Once he reached the refrigerator, he realized he had no idea how to make a cake, much less what should go in one. "So if you were your hare-brained wife-" to which Aro dropped the bag of sugar he had been measuring from and gasped, "I beg your pardon?" "Where would you put a cookbook?" Aro smiled smugly. "Sulpicia doesn't have any cook books. She remembers or invents all of her recipes." Caius raised a pale brow. "So what would she put in a cake, then?" he asked, annoyed. "I don't know." Aro shot back. "What do YOU think she'd put in a cake?" Aro was, in reality, stalling for time, because he didn't know any more than Caius did what Sulpicia might put in a cake, but could at the very least make an educated guess.

"Aro, I'm serious." He said, turning to face his dark-haired brother. "If you're going to act like a dweeb, I swear I'll go and get Sul and Athena and tell them that it's all your fault there's sugar all over the floor, and they won't give it up, and they'll find out your little plan and you will be sunk." Said Caius, with an air of vindictive pleasure at the end of that statement. Aro frowned, weighing his chances that Caius, well known for obscene threats and grandstanding, would actually do as he threatened. He probably wouldn't but then again, he just might. "I'd say some sort of ratio of eggs, flour, sugar, milk, blood, and flavoring. "Allright then." Said Caius, pulling the blood, eggs and milk from the refrigerator and plunking them down next to the mixer. Without even measuring, he tossed in some milk, some blood, three eggs (shell, yolk, white and all) upended the cocoa powder, put in five handfuls of flour, and roughly grabbed the sugar from Aro, who had just been about to put it away, and got more sugar all over the floor as he tossed in two handfuls. Then he plugged the mixer in and pressed the "On" button. The beaters started mixing, but they weren't even touching the strange-looking mixture in the bowl below. Irritated, Caius put the speed up a notch. And then, when nothing continued happening, he put them up another notch, and then another, and on and on until the beaters were running at top speed. "Aro?" he called. "Why is this stupid piece of junk not working right?" Aro patiently explained, "do you see that this lever on the side? If you turn it clockwise, it will raise the bowl, which will put your mixture in the path of the beaters." Comprehension sparked in Caius's eyes, and he hastened to do so. Alas, he hadn't turned off the beaters, which were still running at maximum speed, and Caius, along with the surrounding walls, surfaces, and appliances, were splattered from head to foot with a runny, lumpy, and in some places, shelly, dark reddish-brown liquid that was allegedly cake batter.

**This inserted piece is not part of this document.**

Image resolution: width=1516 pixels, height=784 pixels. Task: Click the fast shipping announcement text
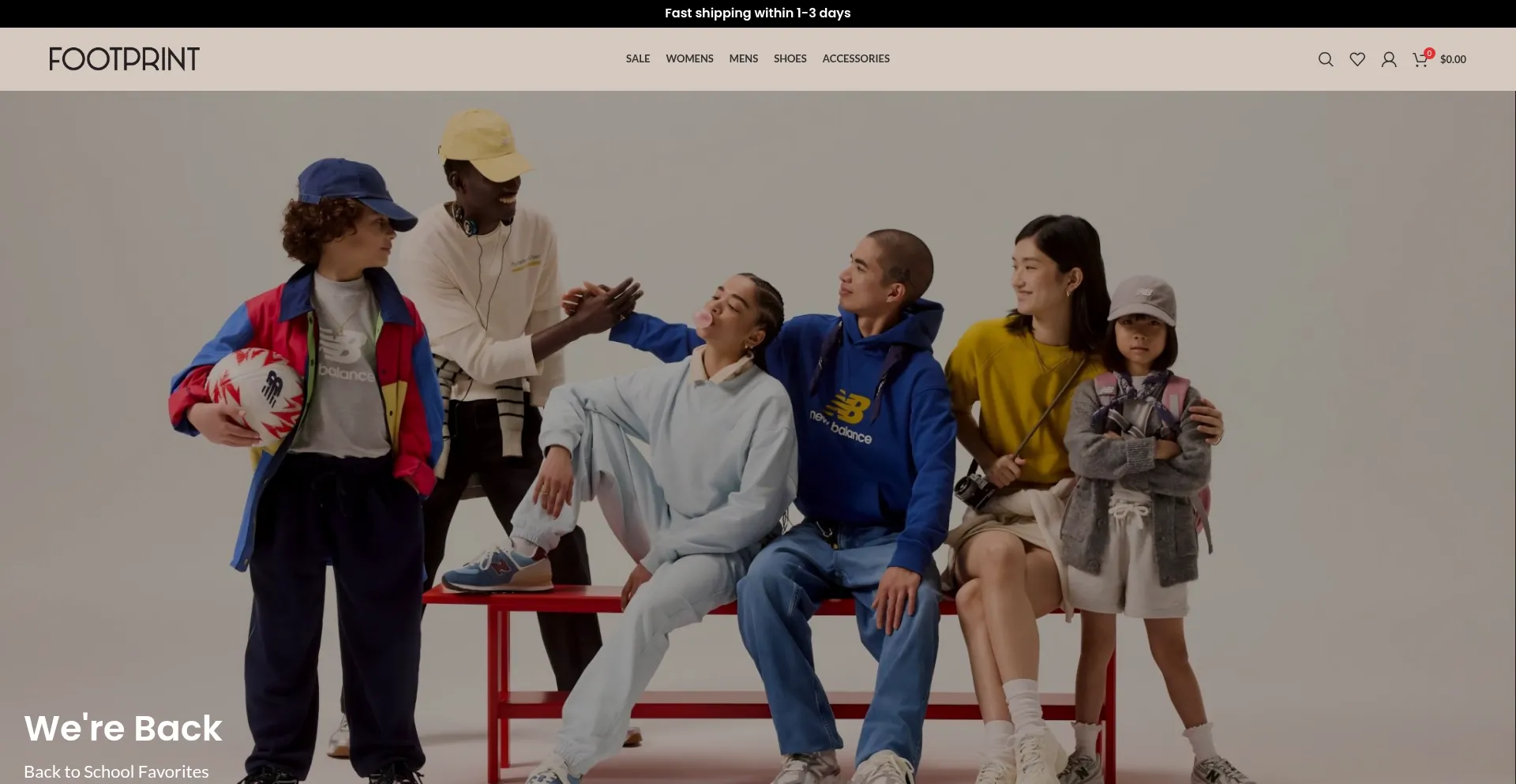757,13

Now even more heavily disgusted, Caius unplugged the mixer. Aro laughed snidely as Caius stiffly reached for the roll of paper towels and silently began wiping away the reddish stuff. He was silenced when a particularly sopping paper towel his him in the side of his neck. Caius made three more sets of batter- one was like cement, one looked and smelled good until Caius tried to pour it into the pan, where it curdled and formed and odd sort of pancake, which Aro said was substandard and tossed in the garbage (the trash can promptly burst into flames.) and one that had been made with salt instead of sugar. Eventually, Caius got up his laptop and looked up cake recipes and made a reasonably decent batter, which he then set in the oven, feeling proud.

Aro's icing had also been a fiasco, but a quieter one than Caius', which had involved great deals of screaming and shouted profanity. He decided that since they were having chocolate cake (or what he supposed would have to pass for it) he'd make white icing. He accessed his vast mental reserve of recipes and cooking advice he had inadvertently acquired from Sulpicia over the years, and settled on a recipe for "Cream Cheese Frosting." But then he remembered one called "Creamy Vanilla" icing, and then another called "White Chocolate Frosting." He couldn't decide which one, and he wasn't sure that they had the resources to readily make and test all three, and besides didn't want to do that, (Sulpicia could only be kept out of her kitchen for so long.) so he decided to merge the three to create a super icing.

In his first batch, he mixed blood, heavy whipping cream, and some cool-whip, just for fun. Then things went south. He put in two tablespoons of baking soda in instead of three teaspoons of confectioner's sugar, almond extract in place of vanilla, and then some white chocolate, unmelted, that was fifteen years past it's expiration date. After mixing it all up, he took one bite and promptly threw up into the flaming trashcan, which he then extinguished by dumping the rest of the icing mess into it. The trashcan emitted clouds of billowing green smoke that smelled strangely of mushrooms.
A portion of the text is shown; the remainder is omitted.